Moderna Inc. said it is seeking a full approval for its COVID-19 vaccine, a move that could make a shot cleared on an emergency basis during the pandemic into a stable source of revenue for years to come.
The company said in a statement Tuesday that it will submit data to the Food and Drug Administration on a rolling basis in coming weeks to support the application for use of the vaccine in people 18 and older.
Moderna’s shot, which like rival Pfizer Inc.’s is based on messenger RNA technology, has been shown to be highly effective in preventing symptomatic COVID-19. Along with the Pfizer vaccine, it has been a linchpin of the U.S. immunization campaign. More than 124 million doses have been administered in the U.S., according to the statement.
Pfizer applied to the FDA for a full approval of its vaccine on May 7.
If regulators grant Moderna’s request, it would mark the company’s first approved product.

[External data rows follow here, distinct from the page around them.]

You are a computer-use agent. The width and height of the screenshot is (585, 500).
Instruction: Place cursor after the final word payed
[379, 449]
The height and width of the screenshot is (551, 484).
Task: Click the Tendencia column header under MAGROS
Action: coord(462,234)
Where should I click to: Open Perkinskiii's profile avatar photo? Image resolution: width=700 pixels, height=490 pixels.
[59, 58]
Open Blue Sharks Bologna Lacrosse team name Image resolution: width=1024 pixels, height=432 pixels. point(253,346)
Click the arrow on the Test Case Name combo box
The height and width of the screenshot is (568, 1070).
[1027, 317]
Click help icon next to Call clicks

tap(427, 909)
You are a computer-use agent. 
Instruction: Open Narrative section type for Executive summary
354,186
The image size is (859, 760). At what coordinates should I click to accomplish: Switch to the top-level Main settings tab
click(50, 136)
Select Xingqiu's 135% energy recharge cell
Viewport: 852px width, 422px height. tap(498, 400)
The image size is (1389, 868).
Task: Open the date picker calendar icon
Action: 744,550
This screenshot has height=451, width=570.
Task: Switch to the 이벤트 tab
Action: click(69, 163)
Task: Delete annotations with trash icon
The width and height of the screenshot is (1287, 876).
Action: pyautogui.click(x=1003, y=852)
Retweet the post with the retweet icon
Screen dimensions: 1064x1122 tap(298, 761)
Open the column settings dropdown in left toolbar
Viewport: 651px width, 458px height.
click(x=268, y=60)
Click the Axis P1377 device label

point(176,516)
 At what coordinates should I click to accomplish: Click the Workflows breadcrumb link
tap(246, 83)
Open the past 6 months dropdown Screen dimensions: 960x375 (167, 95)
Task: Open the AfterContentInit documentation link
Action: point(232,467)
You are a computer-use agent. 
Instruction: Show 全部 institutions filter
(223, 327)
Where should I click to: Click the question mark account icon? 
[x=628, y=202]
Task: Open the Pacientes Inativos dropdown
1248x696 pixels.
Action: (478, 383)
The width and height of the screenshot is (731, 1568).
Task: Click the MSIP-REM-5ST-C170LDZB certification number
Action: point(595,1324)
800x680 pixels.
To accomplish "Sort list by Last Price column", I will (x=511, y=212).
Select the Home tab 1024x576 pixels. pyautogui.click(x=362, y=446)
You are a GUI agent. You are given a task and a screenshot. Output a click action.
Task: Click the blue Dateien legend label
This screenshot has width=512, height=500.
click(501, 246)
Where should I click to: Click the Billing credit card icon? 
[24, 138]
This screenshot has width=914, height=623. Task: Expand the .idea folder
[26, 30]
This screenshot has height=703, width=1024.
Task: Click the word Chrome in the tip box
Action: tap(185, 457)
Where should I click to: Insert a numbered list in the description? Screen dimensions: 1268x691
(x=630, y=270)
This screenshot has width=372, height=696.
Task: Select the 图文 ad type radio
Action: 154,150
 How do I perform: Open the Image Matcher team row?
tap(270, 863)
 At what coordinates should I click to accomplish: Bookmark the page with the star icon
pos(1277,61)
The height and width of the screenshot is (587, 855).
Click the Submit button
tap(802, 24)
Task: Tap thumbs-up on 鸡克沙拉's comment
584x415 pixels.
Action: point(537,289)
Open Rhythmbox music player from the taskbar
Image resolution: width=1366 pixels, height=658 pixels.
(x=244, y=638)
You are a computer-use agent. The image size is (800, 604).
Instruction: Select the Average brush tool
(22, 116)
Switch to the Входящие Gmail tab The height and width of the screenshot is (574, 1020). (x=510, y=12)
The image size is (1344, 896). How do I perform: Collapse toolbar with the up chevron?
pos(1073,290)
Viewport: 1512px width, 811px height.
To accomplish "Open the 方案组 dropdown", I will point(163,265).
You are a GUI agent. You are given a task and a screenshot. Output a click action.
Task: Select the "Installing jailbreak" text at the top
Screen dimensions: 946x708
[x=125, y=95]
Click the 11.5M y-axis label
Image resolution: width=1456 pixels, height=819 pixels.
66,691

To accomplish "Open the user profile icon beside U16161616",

Moderna went public in 2018 as a celebrated but unproven biotech company with little revenue, but it logged $1.94 billion in sales in the first quarter of this year.
Moderna’s vaccine is one of three — along with the shots made by Pfizer and its partner BioNTech SE and Johnson & Johnson — with emergency-use authorization in the U.S., a designation that can be revoked at any time and lasts only as long as the state of emergency itself.
Peter Marks, director of the FDA’s Center for Biologics Evaluation and Research, said in April that the review process typically takes six months, but that U.S. regulators would attempt to move faster than that in clearing COVID vaccines and therapies.
Moderna shares were up 0.1% in premarket trading in New York.